Looking ahead of course, the round six schemes won’t be attempting to secure funding nor will the private sector be looking to build and sell houses for some years, by which time commentators are suggesting we should be coming out of the ‘U’ or the ‘V’ and with market conditions having become more settled. In the current climate a particular difficulty with projects that have lengthy development and procurement timeframes is reasonable and sensible business case modelling at an early stage on the basis of which Government support is confirmed.
Subsequently, a commercial position then needs to be underwritten by bidders on the basis of assumptions and risks that will crystallise at some point in the future. In the case of the former, government will need to take a flexible approach with local authorities, which perhaps sees some upside sharing should modelling assumptions prove conservative and pessimistic. In the case of the latter the same applies but perhaps with the need for flexibility over development timeframes should local markets prove less responsive than predicted. In addition, authorities might suggest that there are different ways of structuring the development side of projects which helpfully provide some de-risking for bidders leading to improved VfM.
Time lines
Clearly as projects get bigger and more complex, there will be a concern that they will inevitably take longer and thus be more expensive to develop and procure – on both sides – for that reason if no other. The HCA will need to maintain a commitment to work with authorities to bring bids costs down and to shorten time in development and procurement.
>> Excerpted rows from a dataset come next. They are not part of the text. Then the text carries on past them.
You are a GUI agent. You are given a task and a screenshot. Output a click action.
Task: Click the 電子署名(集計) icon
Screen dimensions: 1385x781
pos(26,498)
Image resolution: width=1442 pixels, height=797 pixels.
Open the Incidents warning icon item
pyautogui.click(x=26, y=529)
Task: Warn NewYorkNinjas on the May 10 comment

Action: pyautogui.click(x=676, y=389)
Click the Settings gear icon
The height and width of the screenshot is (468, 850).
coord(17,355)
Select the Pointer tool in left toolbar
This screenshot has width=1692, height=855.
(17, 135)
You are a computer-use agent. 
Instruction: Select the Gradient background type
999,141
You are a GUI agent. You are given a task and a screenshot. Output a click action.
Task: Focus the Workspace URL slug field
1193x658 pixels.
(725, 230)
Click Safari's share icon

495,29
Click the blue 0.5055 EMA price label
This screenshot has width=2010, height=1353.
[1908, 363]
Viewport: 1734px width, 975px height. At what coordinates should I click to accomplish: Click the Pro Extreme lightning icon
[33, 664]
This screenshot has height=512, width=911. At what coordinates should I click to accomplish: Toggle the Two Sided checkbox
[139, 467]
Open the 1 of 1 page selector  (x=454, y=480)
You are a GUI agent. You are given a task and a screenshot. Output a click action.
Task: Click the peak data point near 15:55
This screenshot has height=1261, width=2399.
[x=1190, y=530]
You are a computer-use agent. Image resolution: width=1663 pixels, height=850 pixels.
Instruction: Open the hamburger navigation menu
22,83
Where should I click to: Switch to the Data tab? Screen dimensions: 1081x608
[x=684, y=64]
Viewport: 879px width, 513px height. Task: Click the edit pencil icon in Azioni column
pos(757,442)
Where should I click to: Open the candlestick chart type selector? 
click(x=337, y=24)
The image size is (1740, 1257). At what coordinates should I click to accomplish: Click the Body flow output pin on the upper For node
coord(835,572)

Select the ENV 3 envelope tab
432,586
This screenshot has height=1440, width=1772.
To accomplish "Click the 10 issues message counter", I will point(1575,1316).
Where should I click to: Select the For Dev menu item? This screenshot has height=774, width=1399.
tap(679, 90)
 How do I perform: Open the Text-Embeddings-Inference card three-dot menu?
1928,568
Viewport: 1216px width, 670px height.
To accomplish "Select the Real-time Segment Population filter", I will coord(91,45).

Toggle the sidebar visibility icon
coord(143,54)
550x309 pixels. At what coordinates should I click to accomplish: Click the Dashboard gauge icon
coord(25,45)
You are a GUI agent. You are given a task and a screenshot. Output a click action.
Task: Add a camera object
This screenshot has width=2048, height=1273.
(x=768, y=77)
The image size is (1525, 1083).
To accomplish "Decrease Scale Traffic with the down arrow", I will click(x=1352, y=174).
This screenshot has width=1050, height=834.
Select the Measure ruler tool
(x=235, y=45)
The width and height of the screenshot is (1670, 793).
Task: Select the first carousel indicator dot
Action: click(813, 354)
We’ve suggested that scheme timetables should allow at least nine months for development of an Outline Business Case and that the procurement timetable should be based on a procurement target time (OJEU to close) of between 24 and 30 months for straightforward new build schemes and between 31 and 36 months for the more complex regeneration schemes.
To those outside the sector this will still sound a long time though clearly these timeframes must take into account consultation, design and planning requirements and processes and are the front end of contracts which will run – hopefully trouble free – for 25 or 30 years. Procuring authorities must be sure, as must government, that schemes are scoped properly and procured effectively in order to deliver value for money and high quality homes, communities and services for tenants and residents.
There are 39 schemes in our current housing PFI programme. We expect that they will improve the quality of 28,000 council homes and directly provide an additional 3700 affordable rented homes. The sector is now reasonably mature and round six will add a significant number of new schemes to the programme. As the programme and the PFI Team move out of CLG and into the new HCA the emphasis needs to be on working to deliver existing projects and developing new ones within a PFI framework which is now widely understood and supported by the bidding market and the local authority sector.